需要用户继承 DataKitFramework 类，然后对 run 方法进行改写。DataKitFramework 类源代码文件是 datakit_framework.py，路径是 datakit/python.d/core/datakit_framework.py。

具体使用可以参见源代码文件 datakit/python.d/core/demo.py

示例这里根据上述需求，写成如下的 Python 脚本，命名为 hellopythond.py:

hellopythond.py

from datakit_framework import DataKitFramework
import pymysql
import re
import logging

class MysqlConn():
    def __init__(self, logger, config):
        self.logger = logger
        self.config = config
        self.re_errno = re.compile(r'^\((\d+),')

        try:
            self.conn = pymysql.Connect(**self.config)
            self.logger.info("pymysql.Connect() ok, {0}".format(id(self.conn)))
        except Exception as e:
            raise e

    def __del__(self):
        self.close()

    def close(self):
        if self.conn:
            self.logger.info("conn.close() {0}".format(id(self.conn)))
            self.conn.close()


    def execute_query(self, sql_str, sql_params=(), first=True):
        res_list = None
        cur = None
        try:
            cur = self.conn.cursor()
            cur.execute(sql_str, sql_params)
            res_list = cur.fetchall()
        except Exception as e:
            err = str(e)
            self.logger.error('execute_query: {0}'.format(err))
            if first:
                retry = self._deal_with_network_exception(err)
                if retry:
                    return self.execute_query(sql_str, sql_params, False)
        finally:
            if cur is not None:
                cur.close()
        return res_list

    def execute_write(self, sql_str, sql_params=(), first=True):
        cur = None
        n = None
        err = None
        try:
            cur = self.conn.cursor()
            n = cur.execute(sql_str, sql_params)
        except Exception as e:
            err = str(e)
            self.logger.error('execute_query: {0}'.format(err))
            if first:
                retry = self._deal_with_network_exception(err)
                if retry:
                    return self.execute_write(sql_str, sql_params, False)
        finally:
            if cur is not None:
                cur.close()
        return n, err

    def _deal_with_network_exception(self, stre):
        errno_str = self._get_errorno_str(stre)
        if errno_str != '2006' and errno_str != '2013' and errno_str != '0':
            return False
        try:
            self.conn.ping()
        except Exception as e:
            return False
        return True

    def _get_errorno_str(self, stre):
        searchObj = self.re_errno.search(stre)
        if searchObj:
            errno_str = searchObj.group(1)
        else:
            errno_str = '-1'
        return errno_str

    def _is_duplicated(self, stre):
        errno_str = self._get_errorno_str(stre)
        # 1062：字段值重复，入库失败
        # 1169：字段值重复，更新记录失败
        if errno_str == "1062" or errno_str == "1169":
            return True
        return False

class HelloPythond(DataKitFramework):
    __name = 'HelloPythond'
    interval = 10 # 每 10 秒钟采集上报一次。这个根据实际业务进行调节，这里仅作演示。
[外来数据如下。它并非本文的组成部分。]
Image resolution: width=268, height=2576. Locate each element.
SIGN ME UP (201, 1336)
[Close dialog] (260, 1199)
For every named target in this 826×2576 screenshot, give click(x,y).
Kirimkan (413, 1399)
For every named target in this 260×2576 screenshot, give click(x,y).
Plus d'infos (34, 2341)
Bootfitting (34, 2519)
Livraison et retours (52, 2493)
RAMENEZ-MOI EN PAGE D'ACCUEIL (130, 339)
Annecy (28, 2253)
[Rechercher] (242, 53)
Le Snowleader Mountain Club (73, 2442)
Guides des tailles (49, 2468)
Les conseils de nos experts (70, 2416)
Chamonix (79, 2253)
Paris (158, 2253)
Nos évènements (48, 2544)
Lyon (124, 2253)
    # if your datakit ip is 127.0.0.1 and port is 9529, you won't need use this,
    # just comment it.
    # def __init__(self, **kwargs):
    #     super().__init__(ip = '127.0.0.1', port = 9529)

    def run(self):
        config = {
            "host": "172.16.2.203",
            "port": 30080,
            "user": "root",
            "password": "Kx2ADer7",
            "db": "df_core",
            "autocommit": True,
            # "cursorclass": pymysql.cursors.DictCursor,
            "charset": "utf8mb4"
        }

        mysql_conn = MysqlConn(logging.getLogger(''), config)
        query_str = "select count(1) from customers where last_logined_time>=(unix_timestamp()-%s)"
        sql_params = ('3600')
        n = mysql_conn.execute_query(query_str, sql_params)

        data = [
        {
            "measurement": "hour_logined_customers_count", # 指标名称。
            "tags": {
                "tag_name": "tag_value", # 自定义 tag，根据自己想要标记的填写，我这里是随便写的
            },
            "fields": {
                "count": n[0][0], # 指标，这里是每个小时登录的用户数
            },
        },
        ]

        in_data = {
            'M':data,
            'input': "pyfromgit"
        }

        return self.report(in_data) # you must call self.report here

2 将自定义脚本放入正确的位置¶

在 Datakit 安装目录的 python.d 目录下新建一个文件夹，并命名为 hellopythond，这个文件夹名称要与上面编写的类名相同，即为 hellopythond。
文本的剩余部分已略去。